Collected data:
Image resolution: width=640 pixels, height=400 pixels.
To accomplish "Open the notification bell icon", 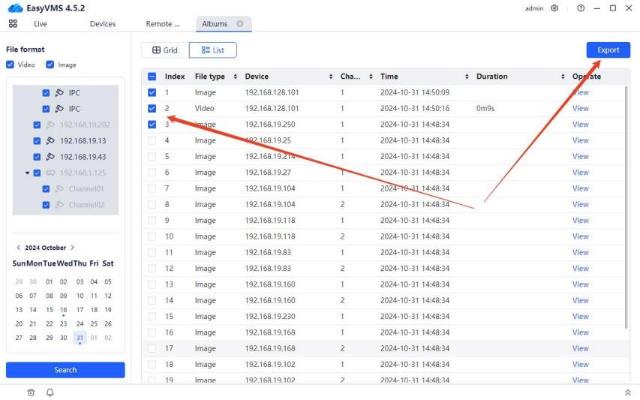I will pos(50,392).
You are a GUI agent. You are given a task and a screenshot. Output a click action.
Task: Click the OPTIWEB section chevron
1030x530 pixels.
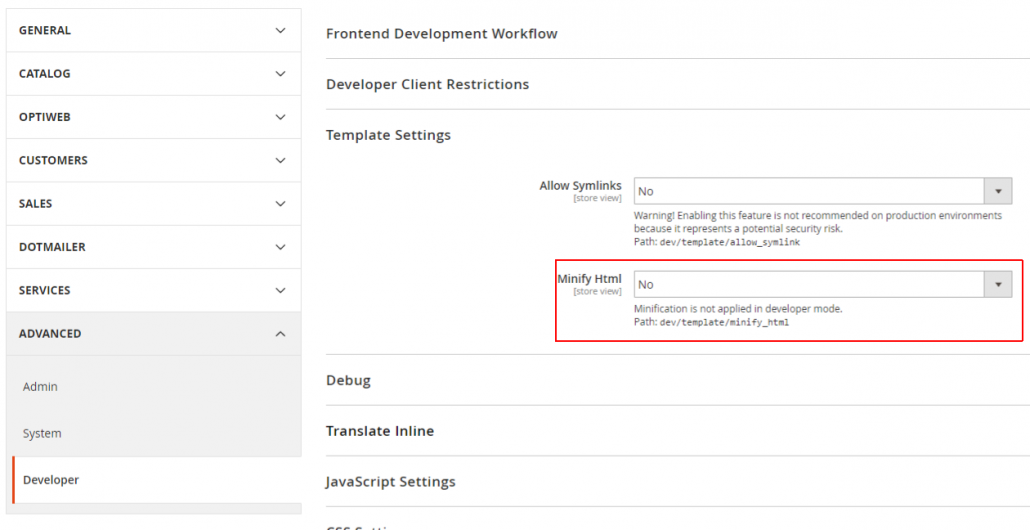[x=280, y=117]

# What to produce:
After locating the line containing "You are a GUI" in the entries above, repeat only it and each later line through the end, exactly, without any pictures.

# Answer to the exercise:
You are a GUI agent. You are given a task and a screenshot. Output a click action.
Task: Click the OPTIWEB section chevron
1030x530 pixels.
[x=280, y=117]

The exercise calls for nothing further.